By DAVID BROOKS
New York Times News Service
We’re living in an empirical age. The most impressive intellectual feats have been achieved by physicists and biologists, and these fields have established a distinctive model of credibility.
To be an authoritative figure, you want to be coolly scientific. You want to possess an arcane body of technical expertise. You want your mind to be a neutral instrument capable of processing complex quantifiable data.
The people in the human sciences have tried to piggyback on this authority model. For example, the American Psychiatric Association has just released the fifth edition of the Diagnostic Statistical Manual of Mental Health Disorders. It is the basic handbook of the field. It defines the known mental diseases. It creates stable standards, so that insurance companies can recognize various diagnoses and be comfortable with the medications prescribed to treat them.
The recent editions of this manual exude an impressive aura of scientific authority.
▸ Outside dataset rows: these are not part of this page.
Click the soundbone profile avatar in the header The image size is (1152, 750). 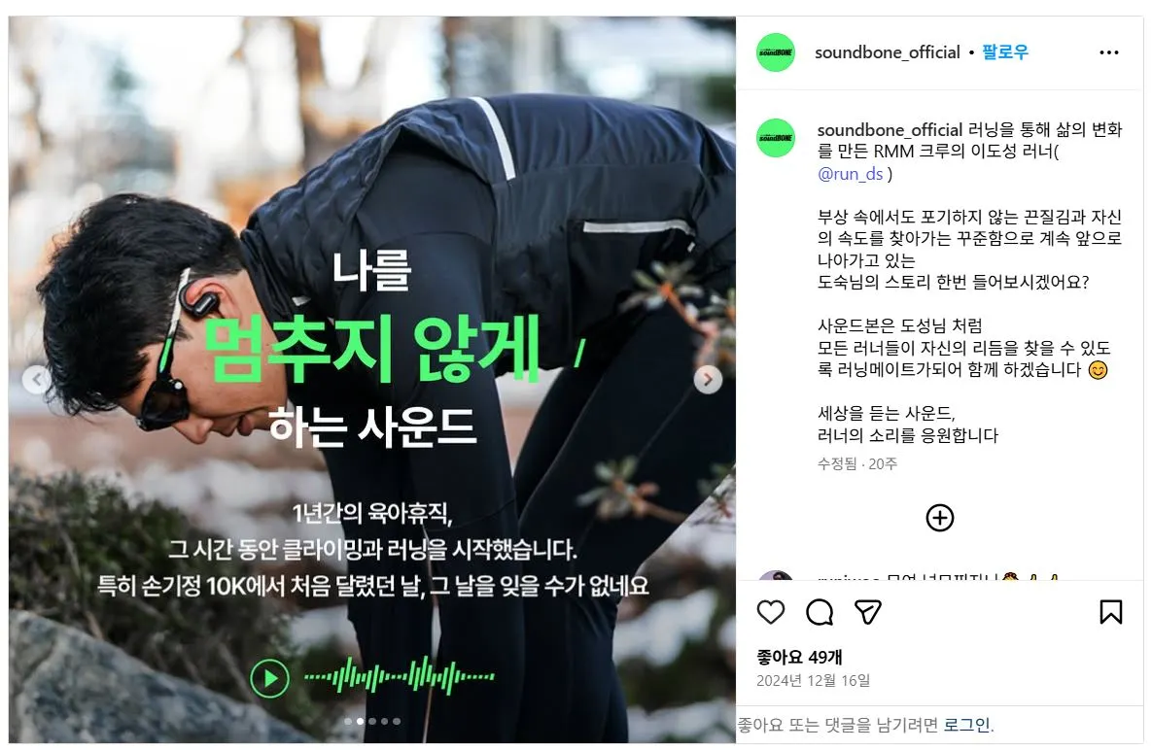coord(776,52)
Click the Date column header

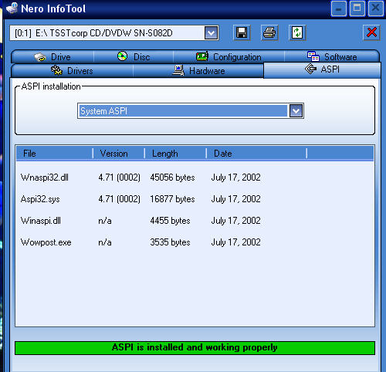pyautogui.click(x=256, y=154)
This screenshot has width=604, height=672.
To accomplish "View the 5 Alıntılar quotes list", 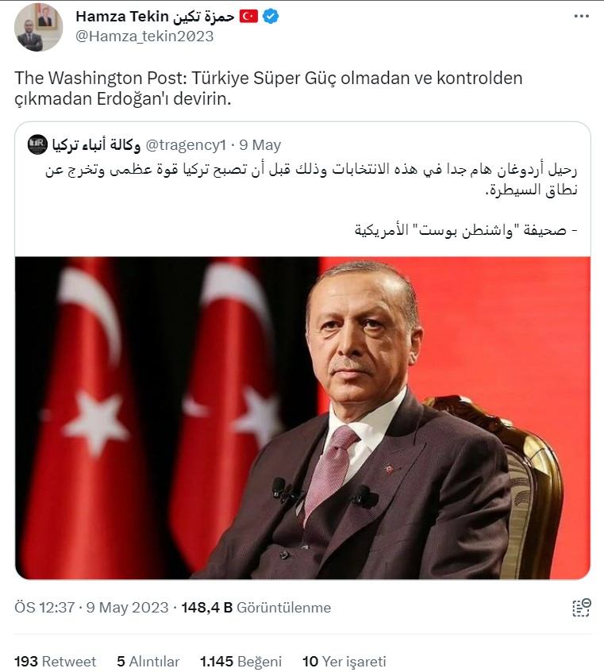I will pos(148,661).

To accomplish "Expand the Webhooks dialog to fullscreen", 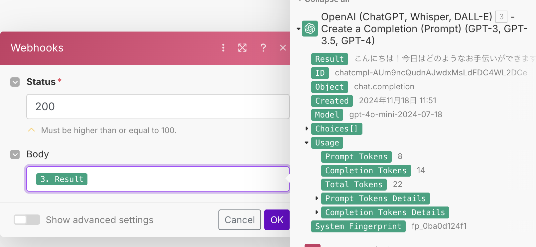I will click(242, 48).
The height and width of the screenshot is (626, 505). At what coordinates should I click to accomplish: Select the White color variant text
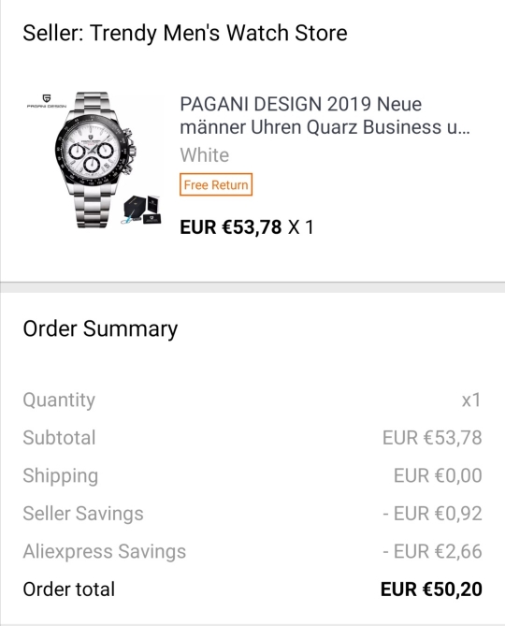tap(204, 155)
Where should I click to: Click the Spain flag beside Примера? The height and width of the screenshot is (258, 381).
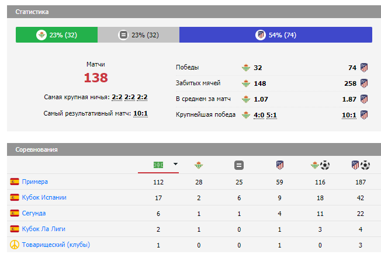pyautogui.click(x=15, y=182)
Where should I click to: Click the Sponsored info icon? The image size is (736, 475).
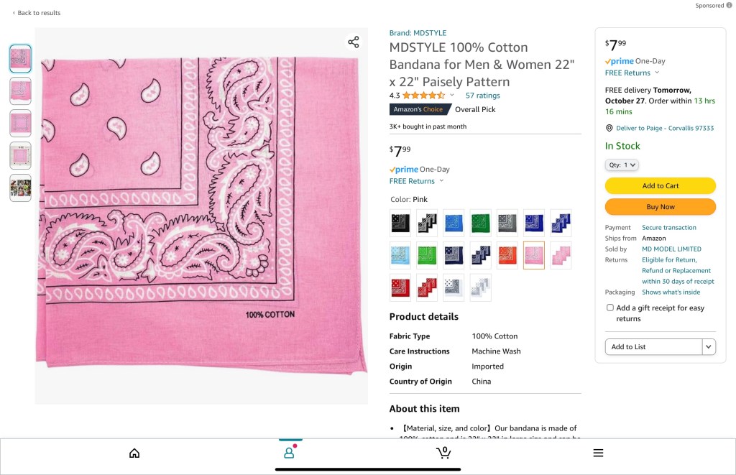click(729, 6)
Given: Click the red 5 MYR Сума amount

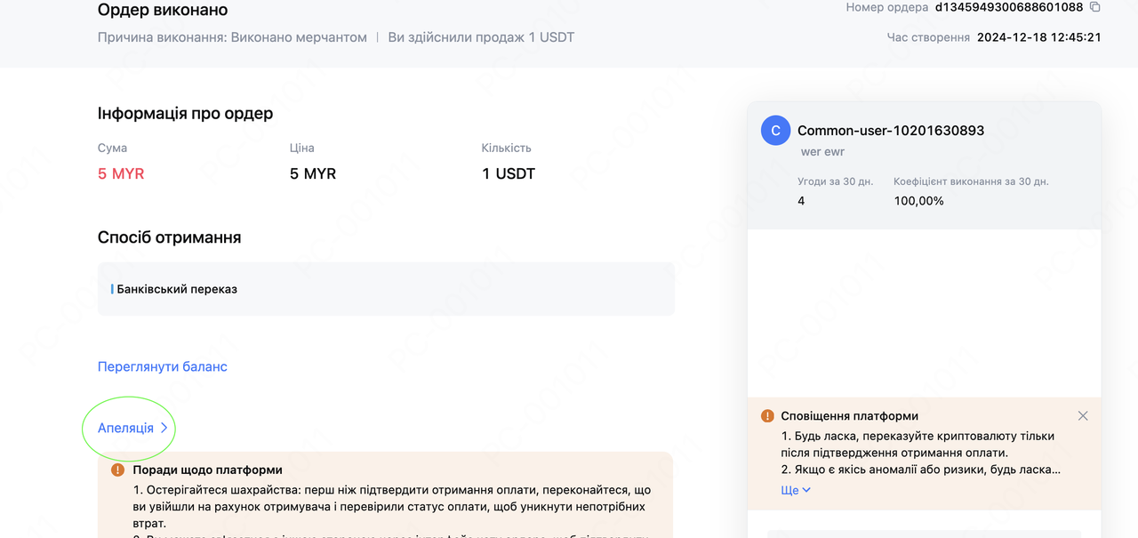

They treat mental diseases like diseases of the heart and liver. They leave the impression that you should go to your psychiatrist because she has a vast body of technical knowledge that will allow her to solve your problems. With their austere neutrality, they leave a distinct impression: Psychiatrists are methodically treating symptoms, not people.
The problem is that the behavioral sciences like psychiatry are not really sciences; they are semi-sciences. The underlying reality they describe is just not as regularized as the underlying reality of, say, a solar system.
As the handbook’s many critics have noted, psychiatrists use terms like “mental disorder” and “normal behavior,” but there is no agreement on what these concepts mean. When you look at the definitions psychiatrists habitually use to define various ailments, you see that they contain vague words that wouldn’t pass muster in any actual scientific analysis: “excessive,” “binge,” “anxious.”
Mental diseases are not really understood the way, say, liver diseases are understood, as a pathology of the body and its tissues and cells. Researchers understand the underlying structure of very few mental ailments. What psychiatrists call a disease is usually just a label for a group of symptoms. As the eminent psychiatrist Allen Frances writes in his book, “Saving Normal,” a word like schizophrenia is a useful construct, not a disease: “It is a description of a particular set of psychiatric problems, not an explanation of their cause.”
Furthermore, psychiatric phenomena are notoriously protean in nature. Medicines seem to work but then stop. Because the mind is an irregular cosmos, psychiatry hasn’t been able to make the rapid progress that has become normal in physics and biology. As Martin Seligman, a past president of the American Psychological Association, put it in The Washington Post early this year, “I have found that drugs and therapy offer disappointingly little additional help for the mentally ill than they did 25 years ago — despite billions of dollars in funding.”
All of this is not to damn people in the mental health fields. On the contrary, they are heroes who alleviate the most elusive of all suffering, even though they are overmatched by the complexity and variability of the problems that confront them. I just wish they would portray themselves as they really are. Psychiatrists are not heroes of science. They are heroes of uncertainty, using improvisation, knowledge and artistry to improve people’s lives.
The field of psychiatry is better in practice than it is in theory. The best psychiatrists are not austerely technical, like the official handbook’s approach; they combine technical expertise with personal knowledge. They are daring adapters, perpetually adjusting in ways more imaginative than scientific rigor.
The best psychiatrists are not coming up with abstract rules that homogenize treatments. They are combining an awareness of common patterns with an acute attention to the specific circumstances of a unique human being. They certainly are not inventing new diseases in order to medicalize the moderate ailments of the worried well.
If the authors of the psychiatry manual want to invent a new disease, they should put Physics Envy in their handbook. The desire to be more like the hard sciences has distorted economics, education, political science, psychiatry and other behavioral fields. It’s led practitioners to claim more knowledge than they can possibly have. It’s devalued a certain sort of hybrid mentality that is better suited to these realms, the mentality that has one foot in the world of science and one in the liberal arts, that involves bringing multiple vantage points to human behavior.
Hippocrates once observed, “It’s more important to know what sort of person has a disease than to know what sort of disease a person has.” That’s certainly true in the behavioral sciences and in policymaking generally, though these days it is often a neglected truth.